The “tree of life”, in science, refers to how everything we generally call “alive” on earth evolved, starting from some ancient cell we call the LUCA – Last Universal Common Ancestor – and down to every modern or extinct species we know about. Nowadays, we can use genetic sequencing to predict exactly how this tree looks with pretty high accuracy. That means we can see which species of things have very similar genomes, and are thus likely to connect somewhere pretty close to modern day on the “evolutionary timeline”.
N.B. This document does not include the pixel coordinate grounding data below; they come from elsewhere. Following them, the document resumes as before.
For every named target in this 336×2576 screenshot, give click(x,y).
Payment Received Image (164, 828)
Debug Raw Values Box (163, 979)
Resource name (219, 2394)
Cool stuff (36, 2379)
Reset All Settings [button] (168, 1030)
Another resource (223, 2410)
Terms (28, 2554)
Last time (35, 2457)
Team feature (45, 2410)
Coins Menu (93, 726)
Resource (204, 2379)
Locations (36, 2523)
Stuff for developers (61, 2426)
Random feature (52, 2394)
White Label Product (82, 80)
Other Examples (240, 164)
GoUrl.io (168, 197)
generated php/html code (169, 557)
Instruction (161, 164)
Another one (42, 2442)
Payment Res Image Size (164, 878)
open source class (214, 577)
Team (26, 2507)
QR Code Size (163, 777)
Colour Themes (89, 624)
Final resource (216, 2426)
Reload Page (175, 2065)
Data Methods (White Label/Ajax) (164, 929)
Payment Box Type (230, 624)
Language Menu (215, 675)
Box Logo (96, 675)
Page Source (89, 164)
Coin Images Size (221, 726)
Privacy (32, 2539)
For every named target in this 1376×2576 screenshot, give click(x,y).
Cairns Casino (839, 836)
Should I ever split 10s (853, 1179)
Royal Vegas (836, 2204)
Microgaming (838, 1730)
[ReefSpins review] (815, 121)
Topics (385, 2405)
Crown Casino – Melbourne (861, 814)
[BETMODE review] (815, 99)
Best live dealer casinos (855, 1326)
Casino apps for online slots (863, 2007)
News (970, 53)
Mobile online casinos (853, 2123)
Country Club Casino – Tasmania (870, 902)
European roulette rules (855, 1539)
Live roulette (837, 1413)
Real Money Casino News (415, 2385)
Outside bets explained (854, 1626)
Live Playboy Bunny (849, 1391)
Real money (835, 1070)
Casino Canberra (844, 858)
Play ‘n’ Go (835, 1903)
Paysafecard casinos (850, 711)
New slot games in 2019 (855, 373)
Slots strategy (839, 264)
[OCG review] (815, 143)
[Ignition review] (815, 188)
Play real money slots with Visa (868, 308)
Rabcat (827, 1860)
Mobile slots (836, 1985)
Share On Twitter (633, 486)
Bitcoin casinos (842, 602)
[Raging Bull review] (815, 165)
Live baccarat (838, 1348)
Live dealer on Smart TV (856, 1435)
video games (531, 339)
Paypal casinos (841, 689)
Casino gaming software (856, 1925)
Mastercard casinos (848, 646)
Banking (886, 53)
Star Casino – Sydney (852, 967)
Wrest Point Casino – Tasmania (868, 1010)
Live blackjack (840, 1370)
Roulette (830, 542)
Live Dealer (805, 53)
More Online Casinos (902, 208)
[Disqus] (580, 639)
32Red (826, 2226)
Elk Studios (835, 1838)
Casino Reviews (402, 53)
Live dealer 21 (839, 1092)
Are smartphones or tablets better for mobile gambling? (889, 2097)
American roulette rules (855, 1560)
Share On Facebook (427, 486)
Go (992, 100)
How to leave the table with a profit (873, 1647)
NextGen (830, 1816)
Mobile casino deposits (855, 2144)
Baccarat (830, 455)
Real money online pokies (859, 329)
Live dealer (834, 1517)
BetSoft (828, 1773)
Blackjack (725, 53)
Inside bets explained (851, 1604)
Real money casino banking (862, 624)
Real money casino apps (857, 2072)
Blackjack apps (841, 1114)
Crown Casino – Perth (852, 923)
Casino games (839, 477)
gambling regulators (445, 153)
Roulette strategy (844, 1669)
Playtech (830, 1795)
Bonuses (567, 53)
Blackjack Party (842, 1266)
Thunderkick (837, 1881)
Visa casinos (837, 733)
It turns out that, when you really study them at a cellular level, fungi are more similar to humans than plants! Other commenters have given you specifics, but I wanted to try to put it into the context of the evolutionary tree. Basically, fungi may look like plants on the surface, but you can think of them almost like super ancient animals that just took a COMPLETELY different evolutionary path and started to behave more like plants – not because they’re related, just because they evolved that way. In a way, this is kind of like “convergent evolution” on a huge scale – just like how whales are mammals whose ancient ancestors actually lived on dry ground, but eventually evolved to “return” to the sea, making them quite different from the fish that also live there.